ボロアパートの家賃、電気やガスを極力使わないようにしていた光熱費、基本料金に近いケータイ代、月10,000円以内の食費。

それらの生きてく上で最低限の支払いもできなくなったので、ティッシュやチラシ配りの日雇いの仕事を急遽いれた経験がある。

当時、派遣会社に自分のメールアドレスを登録しておけば、ティッシュやチラシ配りのメルマガが届いたり、派遣会社のホームページにも仕事の情報が載っていた。

それらの仕事は時給1,200円前後で、学生、主婦、派遣社員、パートとの副業をする人たちに結構人気だった。

だから、メルマガが送られてきたり、仕事の情報が載ると、瞬時に仕事依頼は消えていった。

早い者勝ち。もっと言うと、弱肉強食

そう、それは完全に弱肉強食の世界だった。

仕事の合間の短い休み時間は、翌日以降の仕事にありつくために、必死にクリックしつづける。のんびり食事をしたり、芸能ニュースを見たり、ゲームをしている場合じゃない。

次の日の仕事が決まらなければ、深夜まで焦燥感に襲われ、丸一日仕事が入らない日は絶望感に打ちひしがれた。

電車遅延仕事に遅れそうなときは自腹でタクシーに乗り、その日丸一日働いた利益がほとんど出なかったり、38℃の熱が出ても、凍てつく寒さの中で働いた

その理由は、一度でも仕事に遅刻したり、ドタキャンしたりすれば、その派遣会社からは二度と仕事を貰えなくなるからだ。

→ 資料
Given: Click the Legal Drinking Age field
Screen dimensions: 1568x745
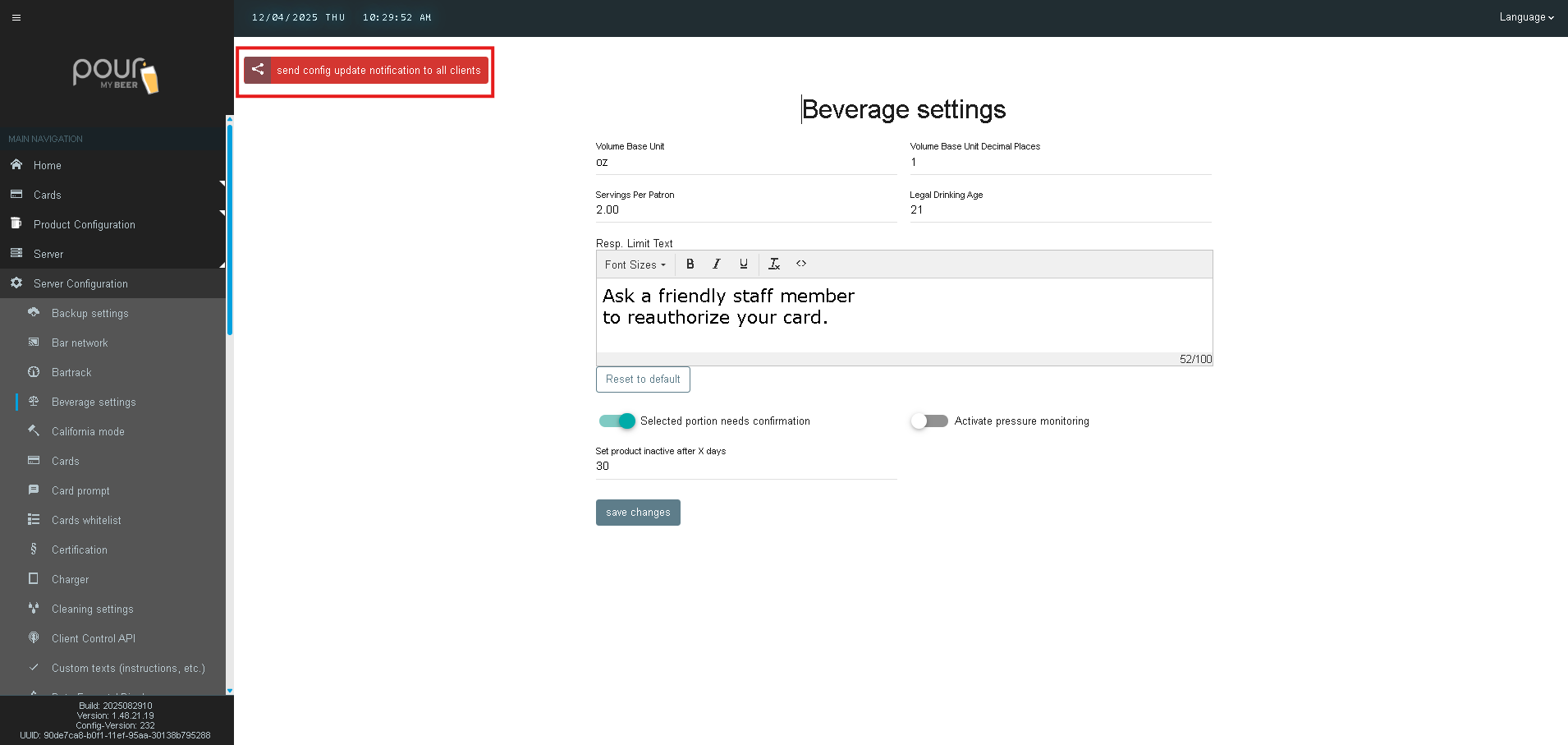Looking at the screenshot, I should pos(1060,210).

→ やること
ティッシュやチラシ配りの日雇い仕事についての文章を、最後の文の後から書き継いでください。

→ 回答
だから、派遣会社の正社員には、仕事依頼を出せば瞬時にクリックされ、体調が悪くても働く派遣社員は、ライオンが食べ残したシマウマに群がるハイエナに見えたのかもしれない。

「⚪️⚪️駅前で時給1,500円ティッシュ配り!  持ってけドロボー!

(え?  んっ!  はあ!?  持ってけドロボー!?)

いつものように派遣会社から届いたメルマガを見て、我が目を疑った。

(ドロボーって、あの泥棒のことだよね?  泥棒って、他人の家から金品を盗む人のことだよね?)

時給1,500円は喉から手が出るほどほしかった。

でも、わたしはドロボーなんかじゃない!

これはプライドの問題だ!  プライドを時給1,500円で売るわけにはいかない。絶対に!

他の派遣社員も気持ちは同じようだった。破格の時給1,500円の仕事依頼は誰もクリックしなかったようで、画面から消えなかった。

(派遣社員を舐めんな!)

それから丸一経つと

「⚪️⚪️駅前で時給1,500円ティッシュ配り!  早い者勝ち!」

とメルマガの文言からドロボーの文字は消えて、その代わり、早い者勝ちになっていた。

しかし、ここでクリックするわけにはいかない。時給1,500円に負けてうっかりクリックしようものなら、⚪️⚪️駅前にノコノコ現れたわたしを見て、メルマガの文言を考えた正社員は

「ドロボーがやってきた(笑)」

と内心思うだろう。

(絶対、クリックするもんか!)

やはり、他の派遣社員も同じ考えのようで、早い者勝ちと書かれた仕事依頼は誰もクリックしなかったので、それも画面から消えなかった。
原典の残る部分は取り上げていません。